In 2014, the Food and Drug Administration (FDA) surveyed a group of people with IPF, and many explained that fatigue is one of the most difficult aspects of the condition.

One respondent said: “On my worst days, coughing will wipe you out for an entire day… Physically, you’re exhausted.”

Everyday tasks can become much more difficult when breathing is impaired. Frequent coughing can also make you very tired.

For some with IPF, coughing is worse at night. It makes getting restful sleep difficult.

After an IPF diagnosis, you may also have trouble sleeping due to different treatments. Medications such as corticosteroids may disrupt your sleep cycle and lead to other side effects, including weight gain or mood changes.

Coughing can also result in aches and pains in your muscles and joints. You can experience anything from headaches to chest pain and tightness. Some people even report localized pain in their lips and tongue.

IPF may cause edema, or swelling, in your extremities.

As the condition gets worse, the right side of your heart has to work harder to pump blood through your blood vessels to the lungs for oxygen. As a result, the volume of blood that your heart pumps decreases, and the blood can back up into other areas of the body. This includes the liver, gastrointestinal tract, and most often your lower legs.

Comorbidity is the presence of two or more diseases at one time. Gastroesophageal reflux disease (GERD) is one condition that often goes hand in hand with IPF.

With GERD, you experience regurgitation, or a backflow, of the contents of your stomach into your esophagus.
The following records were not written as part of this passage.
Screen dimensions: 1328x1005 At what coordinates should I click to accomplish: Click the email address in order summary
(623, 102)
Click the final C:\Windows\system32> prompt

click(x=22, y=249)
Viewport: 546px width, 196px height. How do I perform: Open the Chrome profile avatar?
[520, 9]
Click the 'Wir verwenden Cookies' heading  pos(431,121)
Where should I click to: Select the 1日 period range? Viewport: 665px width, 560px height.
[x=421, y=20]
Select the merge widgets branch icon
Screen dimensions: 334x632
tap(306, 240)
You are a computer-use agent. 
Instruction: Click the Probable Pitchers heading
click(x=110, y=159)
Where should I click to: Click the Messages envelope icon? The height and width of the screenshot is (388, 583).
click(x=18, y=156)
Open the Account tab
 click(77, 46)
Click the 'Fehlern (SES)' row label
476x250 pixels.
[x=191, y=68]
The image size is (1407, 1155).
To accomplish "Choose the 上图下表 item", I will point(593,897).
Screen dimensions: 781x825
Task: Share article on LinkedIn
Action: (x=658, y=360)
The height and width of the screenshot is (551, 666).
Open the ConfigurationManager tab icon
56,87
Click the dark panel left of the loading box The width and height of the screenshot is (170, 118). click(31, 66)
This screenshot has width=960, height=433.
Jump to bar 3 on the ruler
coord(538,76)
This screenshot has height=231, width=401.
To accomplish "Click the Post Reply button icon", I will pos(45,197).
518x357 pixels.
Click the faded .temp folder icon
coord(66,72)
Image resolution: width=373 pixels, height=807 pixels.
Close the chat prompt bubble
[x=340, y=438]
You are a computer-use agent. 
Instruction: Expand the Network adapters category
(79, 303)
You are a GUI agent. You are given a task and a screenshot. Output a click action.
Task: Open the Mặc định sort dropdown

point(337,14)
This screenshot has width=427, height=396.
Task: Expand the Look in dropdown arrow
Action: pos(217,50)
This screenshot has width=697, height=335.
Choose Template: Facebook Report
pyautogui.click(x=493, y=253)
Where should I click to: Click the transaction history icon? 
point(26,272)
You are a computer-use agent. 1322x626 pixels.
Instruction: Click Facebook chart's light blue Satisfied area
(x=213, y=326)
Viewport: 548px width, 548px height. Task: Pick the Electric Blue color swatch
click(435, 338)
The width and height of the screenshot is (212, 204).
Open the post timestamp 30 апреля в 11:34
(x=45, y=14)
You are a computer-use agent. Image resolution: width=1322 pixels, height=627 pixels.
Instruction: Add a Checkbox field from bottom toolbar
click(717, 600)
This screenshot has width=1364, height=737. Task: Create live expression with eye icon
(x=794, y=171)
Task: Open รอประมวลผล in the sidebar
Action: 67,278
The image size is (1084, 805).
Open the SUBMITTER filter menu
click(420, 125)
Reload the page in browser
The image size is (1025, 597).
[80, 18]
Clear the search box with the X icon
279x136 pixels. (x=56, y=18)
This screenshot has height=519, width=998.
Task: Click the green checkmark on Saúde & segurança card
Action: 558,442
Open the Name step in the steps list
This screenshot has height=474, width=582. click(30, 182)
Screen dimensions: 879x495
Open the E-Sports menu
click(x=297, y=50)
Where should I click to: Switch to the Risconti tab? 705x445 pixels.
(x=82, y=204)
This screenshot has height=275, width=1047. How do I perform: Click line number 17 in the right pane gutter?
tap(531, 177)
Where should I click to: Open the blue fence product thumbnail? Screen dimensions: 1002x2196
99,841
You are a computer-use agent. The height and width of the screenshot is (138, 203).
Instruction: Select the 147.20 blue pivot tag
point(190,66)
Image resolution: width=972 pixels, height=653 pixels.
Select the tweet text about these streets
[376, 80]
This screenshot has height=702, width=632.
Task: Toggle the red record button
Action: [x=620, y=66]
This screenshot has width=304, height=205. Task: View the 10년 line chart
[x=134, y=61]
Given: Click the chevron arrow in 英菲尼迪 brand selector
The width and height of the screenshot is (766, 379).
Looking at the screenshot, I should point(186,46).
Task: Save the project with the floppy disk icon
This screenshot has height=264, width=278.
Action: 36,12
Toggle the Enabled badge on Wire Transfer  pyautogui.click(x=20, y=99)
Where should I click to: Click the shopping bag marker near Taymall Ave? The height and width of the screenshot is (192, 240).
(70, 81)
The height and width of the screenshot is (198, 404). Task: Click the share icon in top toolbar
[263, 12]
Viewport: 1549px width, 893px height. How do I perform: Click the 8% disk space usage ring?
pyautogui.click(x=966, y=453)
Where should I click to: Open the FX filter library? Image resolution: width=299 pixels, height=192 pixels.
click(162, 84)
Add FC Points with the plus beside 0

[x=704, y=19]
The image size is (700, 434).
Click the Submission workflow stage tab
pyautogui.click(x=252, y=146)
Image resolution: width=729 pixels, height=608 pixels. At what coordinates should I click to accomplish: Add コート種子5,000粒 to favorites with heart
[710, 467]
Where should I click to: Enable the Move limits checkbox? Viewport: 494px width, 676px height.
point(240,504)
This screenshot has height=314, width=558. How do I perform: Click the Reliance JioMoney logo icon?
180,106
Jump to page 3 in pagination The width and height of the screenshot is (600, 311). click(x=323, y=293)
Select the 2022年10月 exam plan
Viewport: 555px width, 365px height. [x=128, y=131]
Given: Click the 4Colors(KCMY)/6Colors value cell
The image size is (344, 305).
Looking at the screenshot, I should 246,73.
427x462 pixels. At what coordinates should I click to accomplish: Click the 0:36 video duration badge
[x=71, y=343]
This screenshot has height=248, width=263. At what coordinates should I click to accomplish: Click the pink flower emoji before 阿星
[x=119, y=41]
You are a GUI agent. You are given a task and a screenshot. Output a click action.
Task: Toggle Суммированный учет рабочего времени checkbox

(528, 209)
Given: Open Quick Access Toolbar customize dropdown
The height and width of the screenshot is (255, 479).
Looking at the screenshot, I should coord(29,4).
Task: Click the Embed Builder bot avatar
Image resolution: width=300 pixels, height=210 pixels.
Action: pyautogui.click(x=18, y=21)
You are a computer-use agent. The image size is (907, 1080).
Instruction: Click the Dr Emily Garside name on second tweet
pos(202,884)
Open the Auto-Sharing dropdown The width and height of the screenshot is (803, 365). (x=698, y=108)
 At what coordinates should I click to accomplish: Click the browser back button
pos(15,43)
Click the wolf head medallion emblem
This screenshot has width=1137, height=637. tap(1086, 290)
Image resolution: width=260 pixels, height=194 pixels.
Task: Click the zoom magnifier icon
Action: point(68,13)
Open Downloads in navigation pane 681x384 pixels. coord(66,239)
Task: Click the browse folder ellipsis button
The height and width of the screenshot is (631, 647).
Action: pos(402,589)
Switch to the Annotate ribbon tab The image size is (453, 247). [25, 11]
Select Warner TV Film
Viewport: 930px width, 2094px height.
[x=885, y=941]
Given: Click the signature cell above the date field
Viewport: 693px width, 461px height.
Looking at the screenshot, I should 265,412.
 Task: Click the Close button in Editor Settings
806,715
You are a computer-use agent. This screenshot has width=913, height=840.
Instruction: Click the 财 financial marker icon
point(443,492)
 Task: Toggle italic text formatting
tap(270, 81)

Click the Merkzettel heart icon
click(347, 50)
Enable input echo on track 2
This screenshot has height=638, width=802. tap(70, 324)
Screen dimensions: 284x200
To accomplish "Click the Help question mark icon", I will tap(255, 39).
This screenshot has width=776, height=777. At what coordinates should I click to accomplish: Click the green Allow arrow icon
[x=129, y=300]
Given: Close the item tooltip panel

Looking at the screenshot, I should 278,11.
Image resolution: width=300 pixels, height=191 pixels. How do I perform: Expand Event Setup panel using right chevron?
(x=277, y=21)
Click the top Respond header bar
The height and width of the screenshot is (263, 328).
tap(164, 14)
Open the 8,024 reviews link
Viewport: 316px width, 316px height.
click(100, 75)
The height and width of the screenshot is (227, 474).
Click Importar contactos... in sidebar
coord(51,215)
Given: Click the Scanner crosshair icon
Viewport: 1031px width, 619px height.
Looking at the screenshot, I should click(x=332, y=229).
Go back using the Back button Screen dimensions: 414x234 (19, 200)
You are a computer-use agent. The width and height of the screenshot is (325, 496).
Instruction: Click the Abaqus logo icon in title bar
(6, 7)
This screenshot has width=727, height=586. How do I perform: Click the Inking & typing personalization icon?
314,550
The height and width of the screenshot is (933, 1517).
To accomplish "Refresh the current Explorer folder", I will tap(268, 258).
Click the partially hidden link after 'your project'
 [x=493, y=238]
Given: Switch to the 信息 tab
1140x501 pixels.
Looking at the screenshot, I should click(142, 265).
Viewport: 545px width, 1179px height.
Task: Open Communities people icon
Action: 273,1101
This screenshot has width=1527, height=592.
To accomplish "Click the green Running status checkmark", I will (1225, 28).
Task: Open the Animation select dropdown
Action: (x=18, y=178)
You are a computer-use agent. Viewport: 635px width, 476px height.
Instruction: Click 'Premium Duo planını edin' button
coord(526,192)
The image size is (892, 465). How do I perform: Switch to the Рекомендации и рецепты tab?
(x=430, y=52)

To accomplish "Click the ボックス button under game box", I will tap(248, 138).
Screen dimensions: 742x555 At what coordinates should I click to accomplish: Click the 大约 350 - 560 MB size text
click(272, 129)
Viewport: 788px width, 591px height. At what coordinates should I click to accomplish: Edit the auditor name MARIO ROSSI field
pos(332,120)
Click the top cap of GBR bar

Other comorbidities with IPF may include:

  • sleep apnea
  • chronic obstructive pulmonary disease (COPD)
  • lung cancer
  • ischemic heart disease, which is caused by narrow arteries

Early diagnosis is key with IPF. The sooner you find out you have the condition, the sooner you can try to slow its progression and ease your symptoms. If you notice shortness of breath or a nagging cough, make an appointment with a doctor.

You may be referred to a pulmonologist, or lung specialist, for a more detailed evaluation.

Tests that can help diagnose IPF include:

  • chest X-ray
  • CT scans
  • bronchoscopy
  • lung biopsy
  • lung function tests
  • blood tests

Bring a list of questions to your appointment as well as notes on any personal or family medical history you feel is relevant. Though the cause of IPF is unknown, around 1 in 20 people who have the condition discover that they have a family history, according to the United Kingdom’s National Health Service (NHS).

It’s important to communicate with a doctor whenever you’re having symptoms that affect your everyday life. Feeling tired or having aches and pains may not mean anything. In rare cases, they may be hidden signs of a chronic condition such as IPF.

If you’re not sure if what you’re experiencing is serious, consider keeping a diary to log your symptoms. You can eventually take this information to a doctor to help with a diagnosis.